ACTION ITEM »
Please transcribe exactly the line that holds "Instruction: Open mookworranit" and all lines that follow it to the end of the records below, omitting any pictures.

··· THE RECORDS

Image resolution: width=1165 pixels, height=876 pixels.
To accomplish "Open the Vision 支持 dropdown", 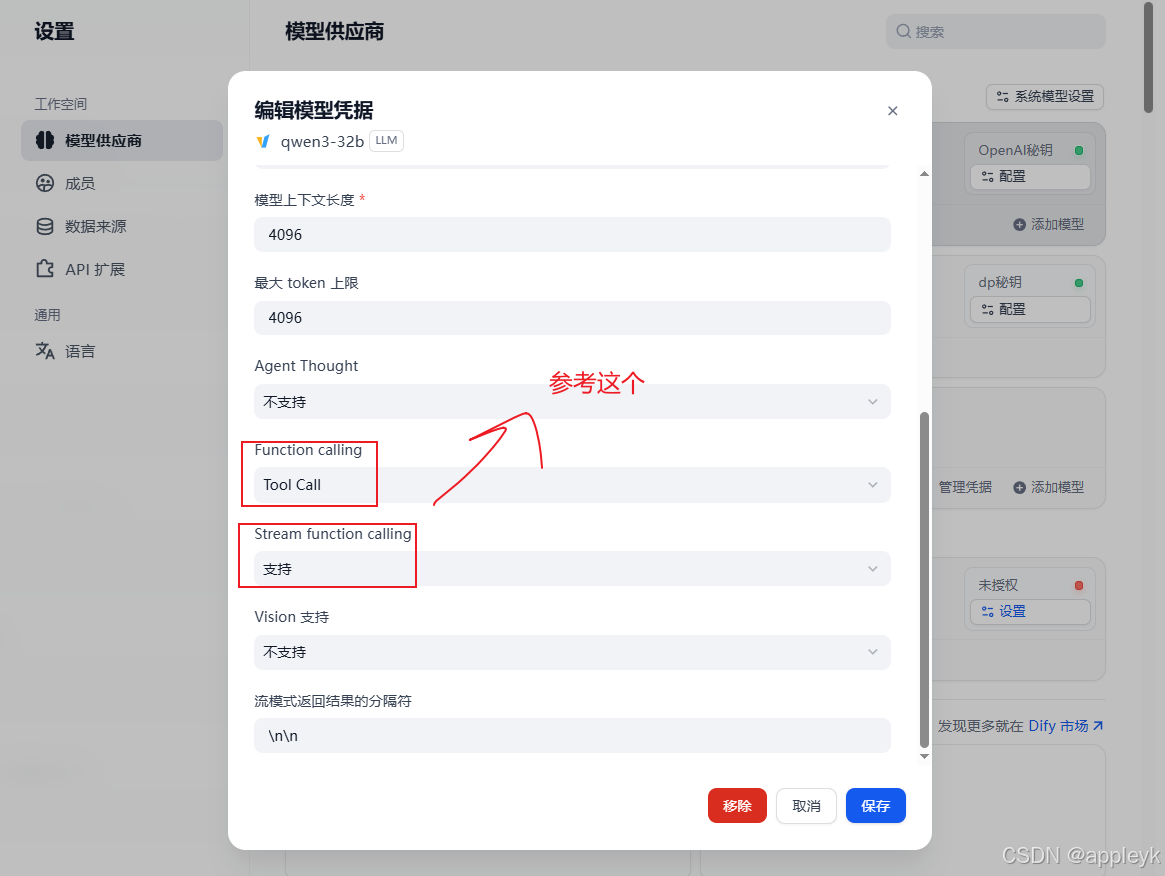I will [x=572, y=652].
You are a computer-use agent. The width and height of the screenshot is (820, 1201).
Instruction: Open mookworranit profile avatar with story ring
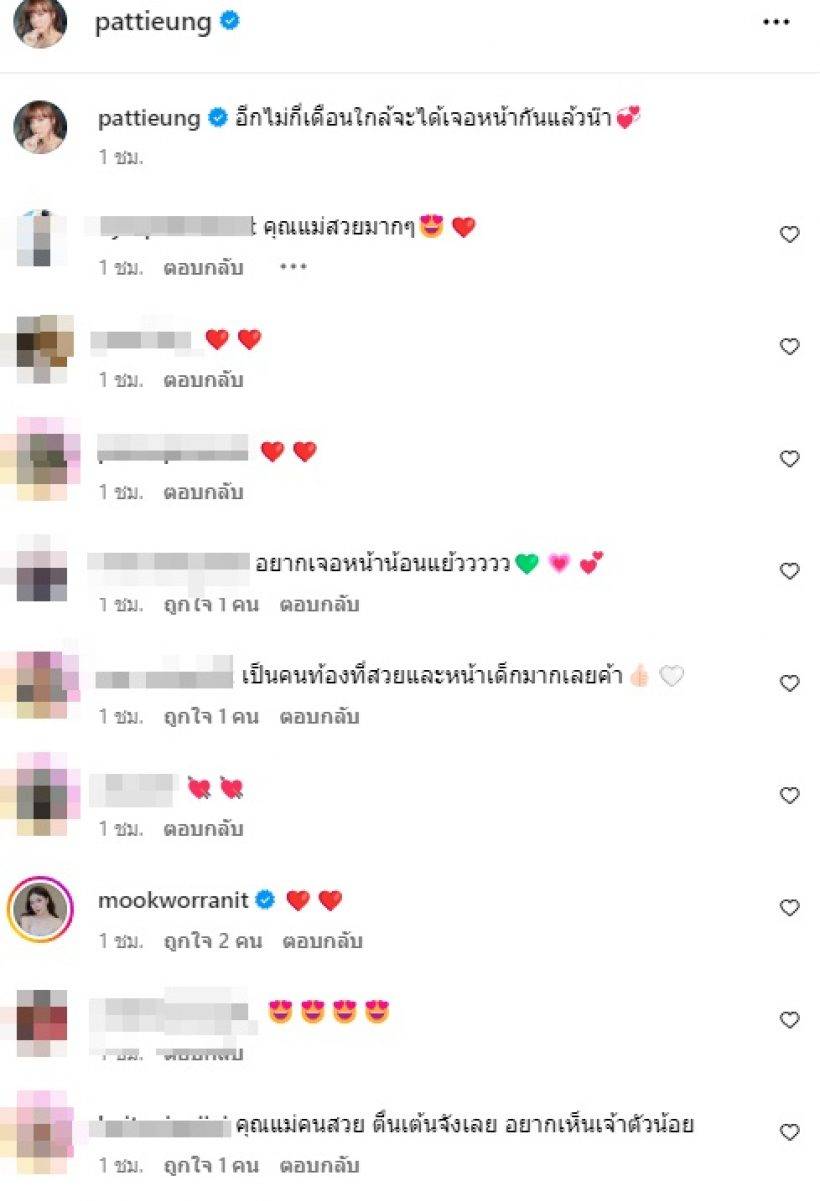pyautogui.click(x=41, y=908)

······

YOUR SOLUTION »
Instruction: Open mookworranit profile avatar with story ring
pyautogui.click(x=41, y=908)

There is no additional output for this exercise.